1. 5=>CardsPerHand; 4=>Hands;
Accept input parameters into appropriately named variables
2. :for('HSDC'[.suit]){
:for('23456789XJQKA'[.card]){
suit card <}
}< =>Cards;

This double :for loop first takes the suits :for('HSDC'[.suit]){and then the cards :for('23456789XJQKA'[.card]){ and pairs them up side by side suit card <}. This creates a two item sequence of strings which I convert to a single string by < disclosing it. The result is a sequence of cards comprising a suit. I < disclose it because I just want the cards (not sequences of suits). I assign this result to cards =>Cards; which becomes my deck.
3. I shuffle the Cards[52 *-> 52? ``>] . into =>Deck;
4. '23456789XJQKACDHS'=> #csglee;sets the GLEE sorting (collating) sequence appropriately for playing cards and card suits.

5. :for(Hands`[.HandNum]){
Deck<-(Deck# << CardsPerHand)=>hand;
Deck<-(hand# -)=>Deck;
hand @& >%< >>> =>hand;
'Hand ' HandNum ': ' (hand,,) %*}=>Table;
Table ,,\ \$;
'' => #csglee;

:for(Hands`[.HandNum]){
begins a :for loop. The iterator is formed by using the number of Hands and applying the ` index generator to produce the integers from 1 to the number of hands. Indexing this with a field [.HandNum] produces a namespace that is then passed into the block. This namespace is copied into the block's local namespace. For each iteration, :for creates the next value of HandNum in the block's local namespace. This is used in forming the table display. Deck<-(Deck# << CardsPerHand) => hand; takes the smaller of the number of cards in the deck or the CardsPerHand from the front of the deck and assigns it to hand.

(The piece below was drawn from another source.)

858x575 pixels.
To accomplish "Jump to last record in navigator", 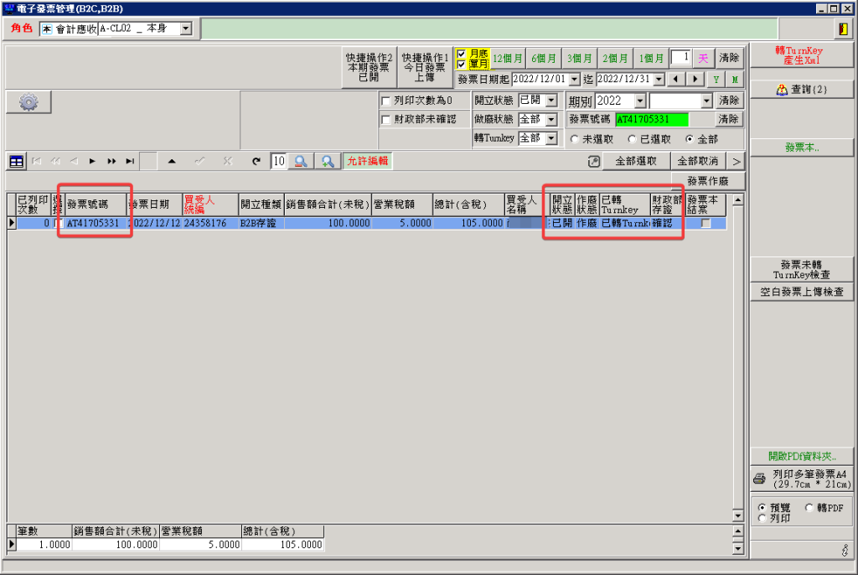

Deck<-(hand# -)=>Deck; drops that hand off of the front of the deck. hand @& >%< >>> =>hand; reverses the number and suit in each card label in the hand and then sorts the hand in ascending order (according to the special Glee collating sequence we set earlier). 'Hand ' HandNum ': ' (hand,,) %*}=>Table; formats the output of each hand on the table. Table ,,\ \$; displays the hands on the table. Finally '' => #csglee; sets the collating sequence back to default.

This completes the example. To better understand these operators and other things you can do with them, consult the operator pages according to the type of data you see being operated on.